A well-constructed strategic plan, among other things is cohesive, and as I have written before in a post entitled Strategic Plans and Luxury Cars: They Look so Good on the Lot, schools create some lovely, shiny plans with muscled language and bold vision. The exercise of creating a plan–the detailed and focused process that leads to its unveiling is powerful and additive in and of itself. However, too often developing the plan and releasing its final version is more of an end than a beginning. This happens for a number reasons–here are just a few:
- Sometimes creating plan exhausts the community enough that members don’t want to think strategically again for another five years.
- Executing on a plan takes sustained engagement from the school community (Board, families, friends, faculty, staff, and leadership) not simply from administrative leadership and/or governance.
- Things change. The variables of context that produced the plan change so constantly that the Plan struggles for traction against the backdrop of a forever shifting landscape.
- Teachers in particular are preservationists–we choose year after a year a profession that offers us basically the same rhythm and structure that we experienced as five year olds. When the Plan involves significant curricular shifts or adjustments in the use of time in the day, the faculty can become rigid. I do not say this as criticism but rather to point out that the people who both know the most about and are the most immersed in the way things are now demand and deserve a compelling case for change. Making such a compelling case is hard.
There is another reason that Strategic Plans cease to move forward (or at least stall) and that is, the cohesiveness they represent in the ideal splinters almost from day one of the plan’s life. Rather than holding together in a unified vision under a sort of single understandable flag, the components become a strategy archipelago where the organization finds itself trying to move so many initiatives forward simultaneously that they cease to feel, look, and most dangerously, be purposefully connected. In essence, the strategic plan becomes just a lot of stuff the organization is doing rather than serving as a vessel for the vision of the school. Each component sadly becomes its own island.

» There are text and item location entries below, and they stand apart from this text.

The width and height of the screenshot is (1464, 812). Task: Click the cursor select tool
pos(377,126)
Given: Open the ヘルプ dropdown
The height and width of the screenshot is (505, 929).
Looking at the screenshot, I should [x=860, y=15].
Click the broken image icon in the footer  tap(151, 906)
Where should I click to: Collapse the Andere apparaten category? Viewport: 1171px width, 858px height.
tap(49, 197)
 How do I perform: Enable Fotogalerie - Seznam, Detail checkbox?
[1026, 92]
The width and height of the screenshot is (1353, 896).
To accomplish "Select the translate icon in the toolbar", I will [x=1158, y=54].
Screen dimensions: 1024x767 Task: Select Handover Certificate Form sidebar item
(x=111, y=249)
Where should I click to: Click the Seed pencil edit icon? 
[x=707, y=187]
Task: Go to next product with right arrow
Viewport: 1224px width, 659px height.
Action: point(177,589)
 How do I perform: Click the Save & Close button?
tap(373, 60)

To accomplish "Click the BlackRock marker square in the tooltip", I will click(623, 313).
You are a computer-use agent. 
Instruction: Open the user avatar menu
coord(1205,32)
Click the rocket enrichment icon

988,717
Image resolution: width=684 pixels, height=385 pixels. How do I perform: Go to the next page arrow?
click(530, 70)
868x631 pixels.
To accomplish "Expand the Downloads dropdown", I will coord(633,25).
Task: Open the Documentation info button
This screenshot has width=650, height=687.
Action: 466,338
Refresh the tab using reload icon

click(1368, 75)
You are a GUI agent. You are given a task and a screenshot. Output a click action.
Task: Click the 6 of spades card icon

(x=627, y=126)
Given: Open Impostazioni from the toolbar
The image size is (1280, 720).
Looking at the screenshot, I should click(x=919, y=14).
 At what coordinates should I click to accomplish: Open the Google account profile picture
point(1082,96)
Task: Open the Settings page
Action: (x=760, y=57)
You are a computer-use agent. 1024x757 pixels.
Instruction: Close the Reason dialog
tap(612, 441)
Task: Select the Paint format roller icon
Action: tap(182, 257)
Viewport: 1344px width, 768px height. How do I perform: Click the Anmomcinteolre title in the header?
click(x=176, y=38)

There are numerous reasons that a strategy archipelago develops, but the most important might be a result of what happens, or more accurately doesn’t happen, before community work on a strategic plan begins. When I taught English literature, we studied the role of antecedent action, that is, things that occur before a play, short story or novel begins that affect the actions, events, and relationships in the work. Similarly, the new plan is affected by what precedes it. It has its own antecedent action.
In order to know what will be most important in a new strategic plan and in order to glue the plan together during its execution, a school should:
- Determine the things in the school that should never change. It should be a short list. (Note: this is essential work in order to create a Progress Culture.)
- Acknowledge and articulate those things publicly.
- Determine (at the leadership and Board level) the top line vision for the plan. It should be concise, clear and immovable.
- Understand the need for the plan. By the way, “because our accrediting agency makes us” is not a sufficient reason.
These bullets comprise the requisite antecedent action for the plan. Without vision or purpose, without a bold idea, the plan becomes more of a strategy archipelago than the way to move the organization forward. A strategic plan is not simply things a school is doing–it is instead something the school is becoming. A strategic plan its not tactics, and it is not a checklist. An organization achieves its plan through tactics. Tactics are a means to an end–they are not the end itself.
Looking at the photographs above, archipelagos don’t look like bad places to be. They just are not where a school should want their strategy to be.
Eleanor Shumaker says
In Mr. Peters’ writings, I always see two elements: prose and poetry. He is such a clear and logical thinker, but then he has wonderful ways of helping us understand and remember his message with metaphor. Love this one — archipelagos can be lovely — but not for institutional planning!
Watson Jordan says
Brilliant observation from the what is obvious often eludes us school of thought – “Understand the need for the plan. By the way, “because our accrediting agency makes us” is not a sufficient reason.”